Solved: PySpark log stdout

Piotrek82X · ‎10-13-2023

I am building materialized view with Python Spark and since I am very new to Python I am struggling a little bit. In order to do some debugging I would like to be able to log some hints from the code, most likely in stdout (but I will be happy with any log that is accessible from Spark Master or Incorta itself). I tried few methods I found on Stack Overflow, but none of them worked. Any suggestions?

dylanwan · ‎10-24-2023

If you are using Incorta on-prem, you can access the Spark webUI for the Spark standalone cluster. It depends on your Spark configuration. it is typically runnning under the spark machine with the port 9091. It looks like this page:

You can then click on the application ID to access the Application page like below.

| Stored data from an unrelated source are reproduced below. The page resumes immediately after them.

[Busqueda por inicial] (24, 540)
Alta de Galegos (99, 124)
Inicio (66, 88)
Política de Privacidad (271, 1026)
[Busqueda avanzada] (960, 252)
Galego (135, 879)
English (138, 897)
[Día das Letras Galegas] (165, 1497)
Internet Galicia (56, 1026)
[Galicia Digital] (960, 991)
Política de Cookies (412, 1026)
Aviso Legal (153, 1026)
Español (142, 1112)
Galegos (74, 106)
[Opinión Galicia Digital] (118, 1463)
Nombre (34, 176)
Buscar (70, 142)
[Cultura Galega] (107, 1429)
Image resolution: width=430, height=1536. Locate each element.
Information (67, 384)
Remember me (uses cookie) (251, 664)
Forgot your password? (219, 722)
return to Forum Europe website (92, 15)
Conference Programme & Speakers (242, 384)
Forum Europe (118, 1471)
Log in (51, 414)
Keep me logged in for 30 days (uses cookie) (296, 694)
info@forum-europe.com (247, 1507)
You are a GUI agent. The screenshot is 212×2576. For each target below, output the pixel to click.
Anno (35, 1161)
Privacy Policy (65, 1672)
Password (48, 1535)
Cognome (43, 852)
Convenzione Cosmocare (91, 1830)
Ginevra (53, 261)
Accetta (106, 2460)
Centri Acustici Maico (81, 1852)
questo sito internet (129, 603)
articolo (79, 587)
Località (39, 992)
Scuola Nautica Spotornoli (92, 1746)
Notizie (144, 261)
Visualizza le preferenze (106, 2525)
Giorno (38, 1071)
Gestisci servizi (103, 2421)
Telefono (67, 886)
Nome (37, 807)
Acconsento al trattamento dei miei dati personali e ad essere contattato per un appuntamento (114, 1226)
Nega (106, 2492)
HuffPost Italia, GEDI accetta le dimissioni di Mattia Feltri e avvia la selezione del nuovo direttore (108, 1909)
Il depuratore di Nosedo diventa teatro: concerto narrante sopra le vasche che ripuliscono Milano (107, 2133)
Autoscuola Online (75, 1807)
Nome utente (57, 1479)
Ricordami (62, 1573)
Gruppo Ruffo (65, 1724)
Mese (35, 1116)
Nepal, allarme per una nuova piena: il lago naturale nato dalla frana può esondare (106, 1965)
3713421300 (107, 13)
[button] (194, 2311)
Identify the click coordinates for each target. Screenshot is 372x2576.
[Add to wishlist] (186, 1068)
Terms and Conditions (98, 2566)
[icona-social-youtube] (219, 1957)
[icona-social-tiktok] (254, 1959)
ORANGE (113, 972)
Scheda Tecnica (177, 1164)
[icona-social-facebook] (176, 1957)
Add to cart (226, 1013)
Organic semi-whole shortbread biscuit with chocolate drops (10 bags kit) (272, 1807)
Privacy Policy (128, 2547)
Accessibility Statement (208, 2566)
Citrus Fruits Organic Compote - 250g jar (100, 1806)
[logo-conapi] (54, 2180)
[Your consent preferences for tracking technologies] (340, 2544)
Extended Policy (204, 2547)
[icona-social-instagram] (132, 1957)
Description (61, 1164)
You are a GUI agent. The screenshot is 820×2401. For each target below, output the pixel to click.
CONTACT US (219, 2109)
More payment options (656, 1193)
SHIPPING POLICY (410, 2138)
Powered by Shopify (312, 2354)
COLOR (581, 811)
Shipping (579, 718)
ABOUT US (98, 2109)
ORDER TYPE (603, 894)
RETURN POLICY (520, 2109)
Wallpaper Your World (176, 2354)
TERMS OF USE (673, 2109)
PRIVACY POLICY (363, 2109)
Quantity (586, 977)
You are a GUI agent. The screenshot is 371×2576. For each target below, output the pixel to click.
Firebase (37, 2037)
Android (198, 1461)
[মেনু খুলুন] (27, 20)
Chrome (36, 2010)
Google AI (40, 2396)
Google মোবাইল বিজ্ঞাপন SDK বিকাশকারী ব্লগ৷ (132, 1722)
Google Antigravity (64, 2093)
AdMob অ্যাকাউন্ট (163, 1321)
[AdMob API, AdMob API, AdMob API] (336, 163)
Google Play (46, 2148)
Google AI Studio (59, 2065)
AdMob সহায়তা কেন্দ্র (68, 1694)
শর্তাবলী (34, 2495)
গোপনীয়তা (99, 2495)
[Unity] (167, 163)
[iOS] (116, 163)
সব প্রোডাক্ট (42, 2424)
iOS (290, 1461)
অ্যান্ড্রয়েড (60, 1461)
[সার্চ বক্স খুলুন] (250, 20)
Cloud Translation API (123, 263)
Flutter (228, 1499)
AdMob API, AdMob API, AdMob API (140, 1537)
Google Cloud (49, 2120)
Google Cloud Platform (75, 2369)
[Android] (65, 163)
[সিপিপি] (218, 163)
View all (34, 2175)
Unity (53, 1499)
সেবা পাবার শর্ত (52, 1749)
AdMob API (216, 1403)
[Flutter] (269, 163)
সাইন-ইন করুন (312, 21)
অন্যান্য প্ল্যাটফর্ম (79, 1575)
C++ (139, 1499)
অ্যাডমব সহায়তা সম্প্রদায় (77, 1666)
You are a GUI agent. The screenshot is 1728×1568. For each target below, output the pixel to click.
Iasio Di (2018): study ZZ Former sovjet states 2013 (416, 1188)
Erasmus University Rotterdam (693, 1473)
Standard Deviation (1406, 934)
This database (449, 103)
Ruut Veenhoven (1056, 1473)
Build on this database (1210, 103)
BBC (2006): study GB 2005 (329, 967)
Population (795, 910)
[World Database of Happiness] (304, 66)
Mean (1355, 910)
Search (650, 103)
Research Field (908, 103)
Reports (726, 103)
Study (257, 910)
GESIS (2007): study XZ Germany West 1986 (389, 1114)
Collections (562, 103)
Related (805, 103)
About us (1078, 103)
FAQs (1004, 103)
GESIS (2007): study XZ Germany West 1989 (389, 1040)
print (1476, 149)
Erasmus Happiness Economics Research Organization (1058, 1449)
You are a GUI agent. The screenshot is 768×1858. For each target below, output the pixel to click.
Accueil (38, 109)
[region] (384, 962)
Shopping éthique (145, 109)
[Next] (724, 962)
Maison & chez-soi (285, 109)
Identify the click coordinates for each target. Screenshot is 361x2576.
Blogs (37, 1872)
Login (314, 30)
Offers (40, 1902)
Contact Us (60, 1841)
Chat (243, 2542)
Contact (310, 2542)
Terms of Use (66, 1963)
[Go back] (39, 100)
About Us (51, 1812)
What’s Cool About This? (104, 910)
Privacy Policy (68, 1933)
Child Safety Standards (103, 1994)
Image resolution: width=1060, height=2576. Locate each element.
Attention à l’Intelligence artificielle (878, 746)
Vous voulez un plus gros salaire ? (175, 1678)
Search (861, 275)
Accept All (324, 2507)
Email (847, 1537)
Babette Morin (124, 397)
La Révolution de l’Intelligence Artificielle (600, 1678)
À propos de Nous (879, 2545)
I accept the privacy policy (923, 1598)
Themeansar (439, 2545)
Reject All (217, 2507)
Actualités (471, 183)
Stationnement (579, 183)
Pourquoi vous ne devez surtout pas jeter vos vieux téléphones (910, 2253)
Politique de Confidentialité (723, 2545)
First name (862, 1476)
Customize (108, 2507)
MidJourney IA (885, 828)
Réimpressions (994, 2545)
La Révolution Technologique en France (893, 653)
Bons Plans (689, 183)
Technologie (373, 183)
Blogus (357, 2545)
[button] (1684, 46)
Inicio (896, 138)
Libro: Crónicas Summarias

The log file is accessible by clicking on the stderr link and the log looks like this page:

If you are using Incorta Cloud.

The Spark history server page is accessible under https://xxx.cloudx.incorta.com/applications.

It includes the two pages, one for the completed jobs and the other for the incomplete jobs. It looks like this page.

You can download the event logs that is available as a json file.

I won't be able to describe how to read the event logs or how to debug here. The above is about how to access the event logs.

Hope it helps.

Piotrek82X · ‎10-24-2023

HI, thanks, unfortunately it is not answer to my question. I know how to access Spark Master and how to read it. What I don't know is how to write to it from Python Spark Materialized View.

dylanwan · ‎10-26-2023

I see. I typically use Incorta Notebook to develop PySpark Materialized Views. We can get immediate feedback by running each paragraph. We can then inspect the data by using some of the functions available in the Incorta Notebook.

Here are examples:

df = read("EBS_PARTY_COMMON.HZ_PARTIES")
incorta.show(df)

We can use incorta.show(df) to preview the data.

incorta.printSchema(df)

I may show the data type of the schema before proceeding further.

Typing any variable name in a paragraph and running the paragraph means inspecting the value.

df

Some of the python built-functions may help.

type(df)

Use type() to confirm the data type of a variable.

Spark actions can be useful as well

df.count()  ## to show the number of rows in the dataframe
df.show() ## use incorta.show(df) to get the formated data
df.first(10) ## get the first 10 rows

We can examine the data using a SQL statement anytime:

df.createOrReplaceTempView("TBL")  ## TBL can be any name
spark.sql("""
  SELECT col1, col2
  FROM TBL --the name given above
  WHERE  col3 = '123'
""").show()

We can view the output below the paragraph.

Hope this helps

JoeM · ‎11-03-2023

@Piotrek82X - did this answer your question? The notebook is a great way to interactively view data and outputs during development.